__REQUIRED ACTION__
Below are records with pictures; copy word for word only the lines between the line with "Open the font size dropdown" and the line with "1058x909 pixels. Task: Click", inclusive, and drop the pictures.

[Stored items]

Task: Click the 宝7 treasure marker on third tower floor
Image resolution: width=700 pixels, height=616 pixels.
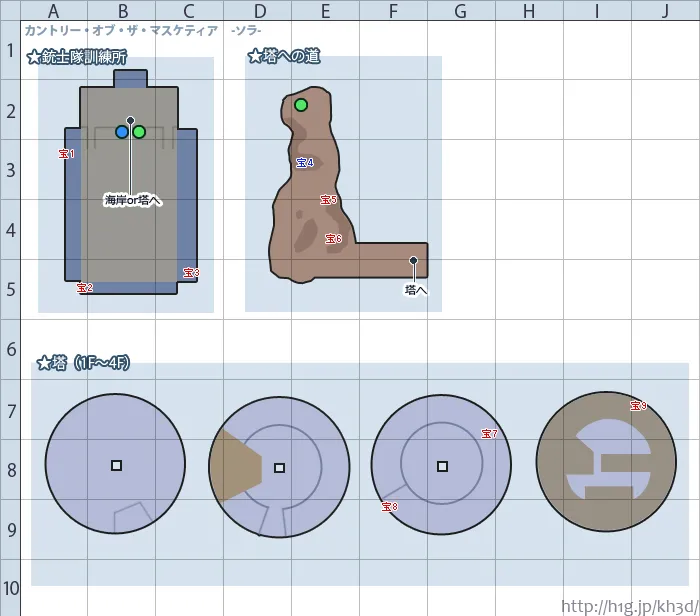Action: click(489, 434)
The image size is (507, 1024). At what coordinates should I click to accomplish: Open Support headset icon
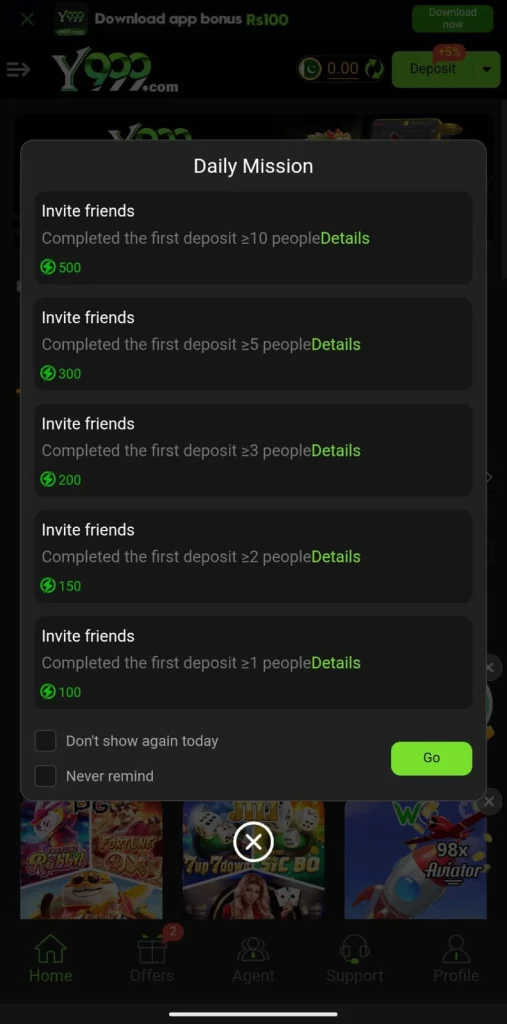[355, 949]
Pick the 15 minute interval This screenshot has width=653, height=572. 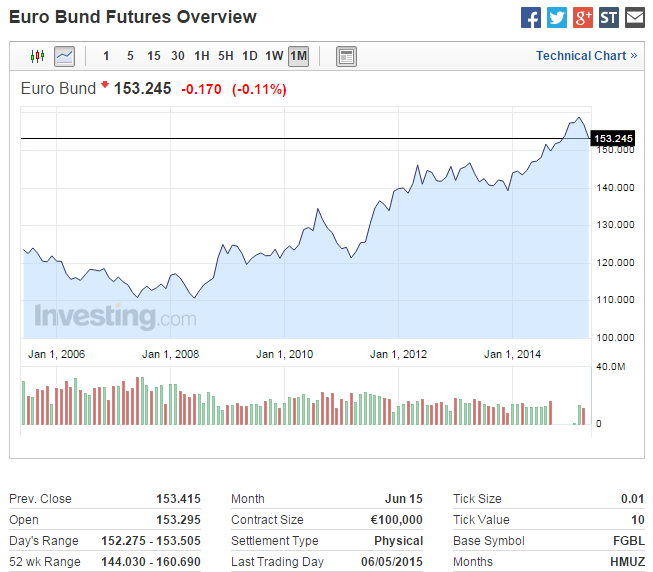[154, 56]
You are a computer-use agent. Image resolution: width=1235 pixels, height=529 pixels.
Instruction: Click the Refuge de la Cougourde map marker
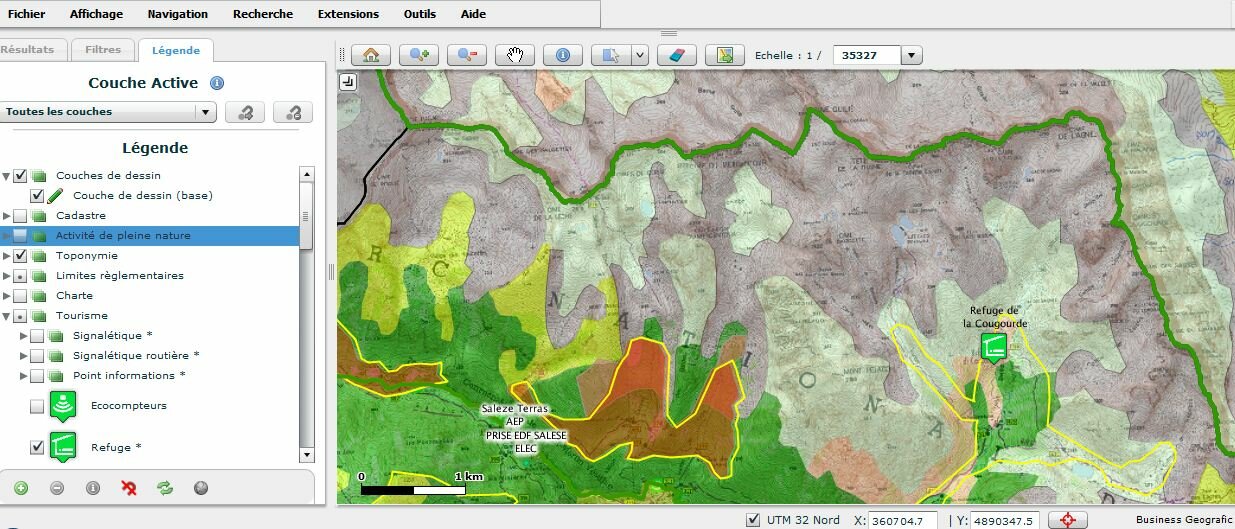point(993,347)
* * *
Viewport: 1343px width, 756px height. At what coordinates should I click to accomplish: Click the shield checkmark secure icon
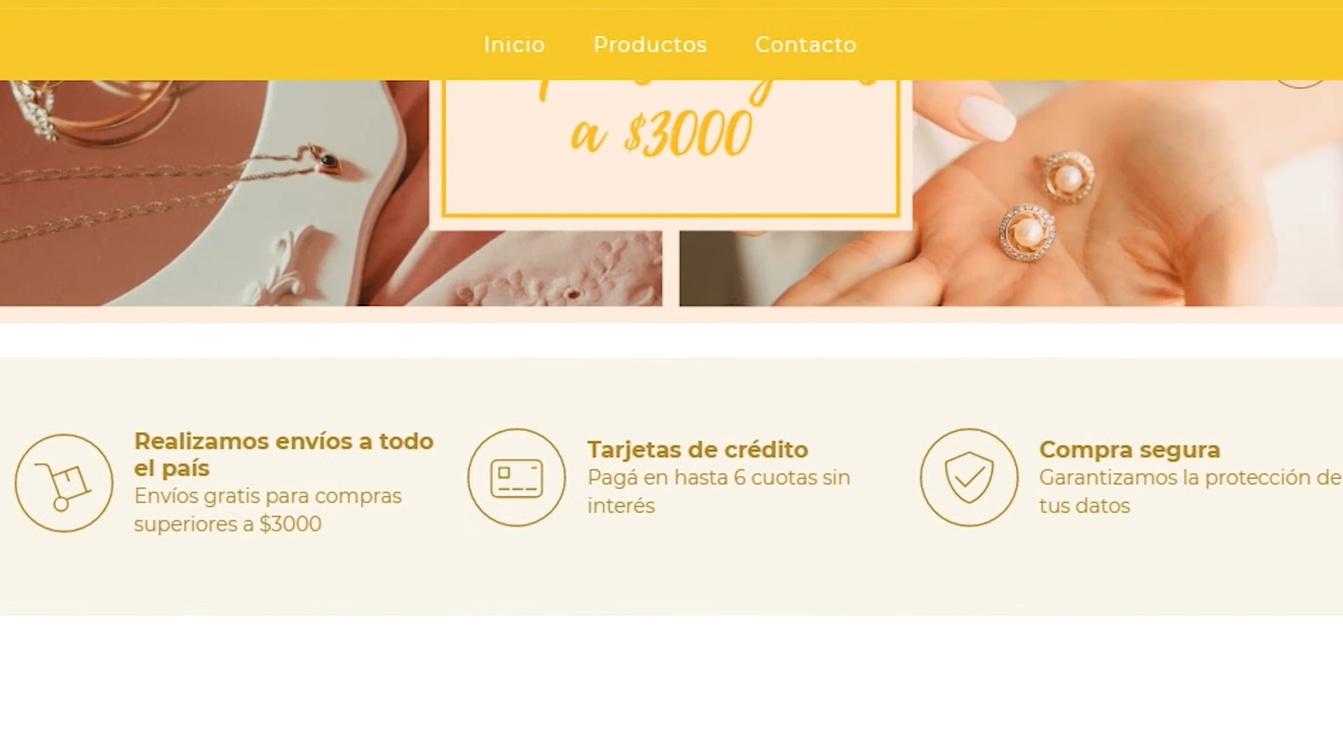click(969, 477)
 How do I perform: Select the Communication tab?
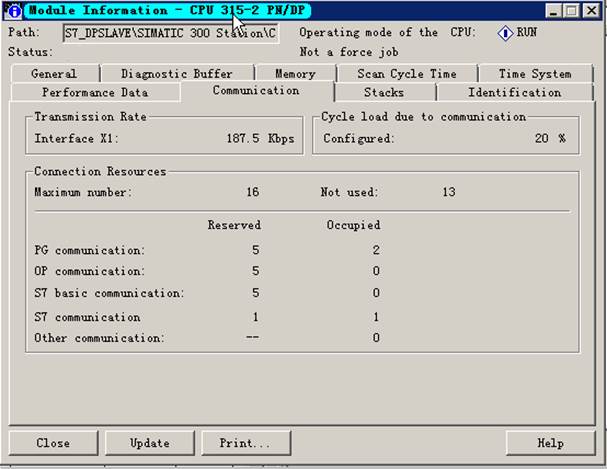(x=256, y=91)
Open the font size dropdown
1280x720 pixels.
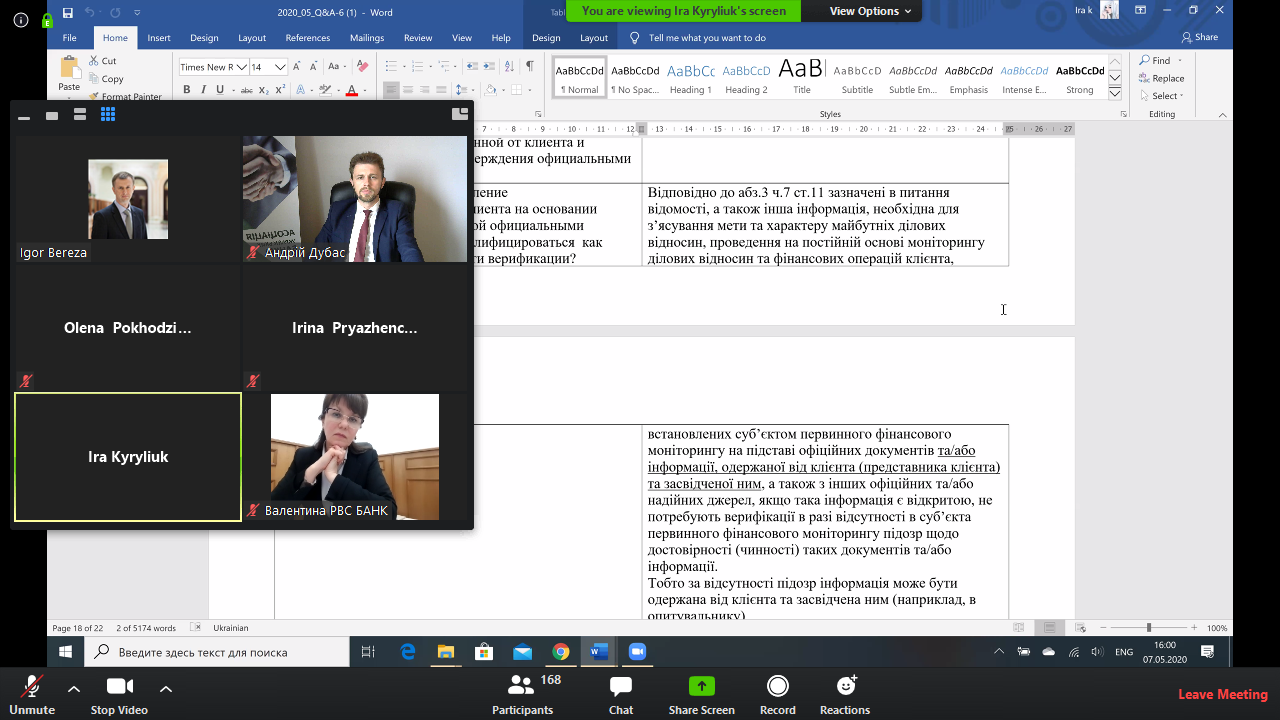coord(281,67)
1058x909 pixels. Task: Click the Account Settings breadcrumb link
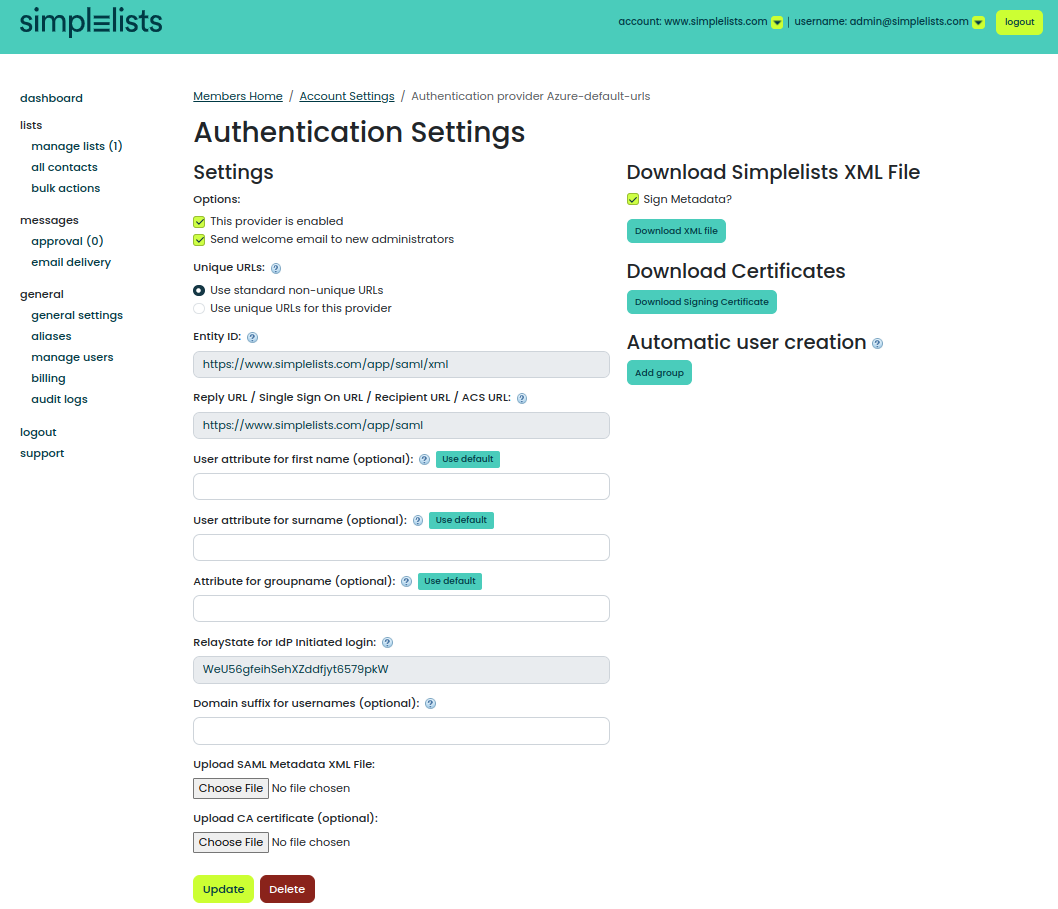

__EXERCISE RESPONSE__
Open the font size dropdown
1280x720 pixels.
coord(281,67)
1058x909 pixels. Task: Click the Account Settings breadcrumb link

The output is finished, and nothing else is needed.